» Material supplied
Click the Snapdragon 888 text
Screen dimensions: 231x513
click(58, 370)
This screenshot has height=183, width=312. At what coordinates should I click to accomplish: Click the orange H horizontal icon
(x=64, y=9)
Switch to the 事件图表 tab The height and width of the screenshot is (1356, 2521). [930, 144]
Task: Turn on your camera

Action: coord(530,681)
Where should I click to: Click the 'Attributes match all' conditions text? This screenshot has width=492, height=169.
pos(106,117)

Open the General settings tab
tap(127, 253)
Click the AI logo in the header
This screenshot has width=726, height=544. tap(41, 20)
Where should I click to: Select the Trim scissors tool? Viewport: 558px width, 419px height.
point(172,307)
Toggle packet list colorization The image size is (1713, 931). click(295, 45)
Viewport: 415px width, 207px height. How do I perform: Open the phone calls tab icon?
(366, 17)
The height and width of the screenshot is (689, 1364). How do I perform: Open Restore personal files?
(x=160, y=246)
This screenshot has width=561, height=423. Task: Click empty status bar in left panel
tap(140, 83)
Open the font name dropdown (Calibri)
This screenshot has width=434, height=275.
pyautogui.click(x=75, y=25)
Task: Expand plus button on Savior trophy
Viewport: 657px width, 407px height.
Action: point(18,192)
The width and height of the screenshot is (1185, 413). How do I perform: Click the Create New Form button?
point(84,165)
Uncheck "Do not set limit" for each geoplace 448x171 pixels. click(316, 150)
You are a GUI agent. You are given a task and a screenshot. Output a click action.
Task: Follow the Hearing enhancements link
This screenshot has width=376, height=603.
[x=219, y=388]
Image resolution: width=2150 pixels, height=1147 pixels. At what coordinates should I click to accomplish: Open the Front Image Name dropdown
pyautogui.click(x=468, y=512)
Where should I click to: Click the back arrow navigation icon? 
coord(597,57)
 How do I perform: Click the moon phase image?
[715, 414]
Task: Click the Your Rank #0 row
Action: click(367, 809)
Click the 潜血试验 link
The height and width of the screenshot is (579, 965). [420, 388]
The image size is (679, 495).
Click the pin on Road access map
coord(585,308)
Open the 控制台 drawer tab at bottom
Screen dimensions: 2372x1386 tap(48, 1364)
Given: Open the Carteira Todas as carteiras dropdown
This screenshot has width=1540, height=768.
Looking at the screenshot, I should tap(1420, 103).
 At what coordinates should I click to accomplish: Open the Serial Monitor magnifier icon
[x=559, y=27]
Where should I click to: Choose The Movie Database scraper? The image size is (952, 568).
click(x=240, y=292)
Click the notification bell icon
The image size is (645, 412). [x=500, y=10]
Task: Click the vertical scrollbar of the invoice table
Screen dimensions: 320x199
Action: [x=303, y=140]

» What to produce
Retype every one of the entries above word for word, keeping each line as it appears.

» The solution
Click the Snapdragon 888 text
Screen dimensions: 231x513
click(58, 370)
This screenshot has height=183, width=312. At what coordinates should I click to accomplish: Click the orange H horizontal icon
(x=64, y=9)
Switch to the 事件图表 tab The height and width of the screenshot is (1356, 2521). [930, 144]
Task: Turn on your camera

Action: coord(530,681)
Where should I click to: Click the 'Attributes match all' conditions text? This screenshot has width=492, height=169.
pos(106,117)

Open the General settings tab
tap(127, 253)
Click the AI logo in the header
This screenshot has width=726, height=544. tap(41, 20)
Where should I click to: Select the Trim scissors tool? Viewport: 558px width, 419px height.
point(172,307)
Toggle packet list colorization The image size is (1713, 931). click(295, 45)
Viewport: 415px width, 207px height. How do I perform: Open the phone calls tab icon?
(366, 17)
The height and width of the screenshot is (689, 1364). How do I perform: Open Restore personal files?
(x=160, y=246)
This screenshot has width=561, height=423. Task: Click empty status bar in left panel
tap(140, 83)
Open the font name dropdown (Calibri)
This screenshot has width=434, height=275.
pyautogui.click(x=75, y=25)
Task: Expand plus button on Savior trophy
Viewport: 657px width, 407px height.
Action: point(18,192)
The width and height of the screenshot is (1185, 413). How do I perform: Click the Create New Form button?
point(84,165)
Uncheck "Do not set limit" for each geoplace 448x171 pixels. click(316, 150)
You are a GUI agent. You are given a task and a screenshot. Output a click action.
Task: Follow the Hearing enhancements link
This screenshot has width=376, height=603.
[x=219, y=388]
Image resolution: width=2150 pixels, height=1147 pixels. At what coordinates should I click to accomplish: Open the Front Image Name dropdown
pyautogui.click(x=468, y=512)
Where should I click to: Click the back arrow navigation icon? 
coord(597,57)
 How do I perform: Click the moon phase image?
[715, 414]
Task: Click the Your Rank #0 row
Action: click(367, 809)
Click the 潜血试验 link
The height and width of the screenshot is (579, 965). [420, 388]
The image size is (679, 495).
Click the pin on Road access map
coord(585,308)
Open the 控制台 drawer tab at bottom
Screen dimensions: 2372x1386 tap(48, 1364)
Given: Open the Carteira Todas as carteiras dropdown
This screenshot has width=1540, height=768.
Looking at the screenshot, I should tap(1420, 103).
 At what coordinates should I click to accomplish: Open the Serial Monitor magnifier icon
[x=559, y=27]
Where should I click to: Choose The Movie Database scraper? The image size is (952, 568).
click(x=240, y=292)
Click the notification bell icon
The image size is (645, 412). [x=500, y=10]
Task: Click the vertical scrollbar of the invoice table
Screen dimensions: 320x199
Action: [x=303, y=140]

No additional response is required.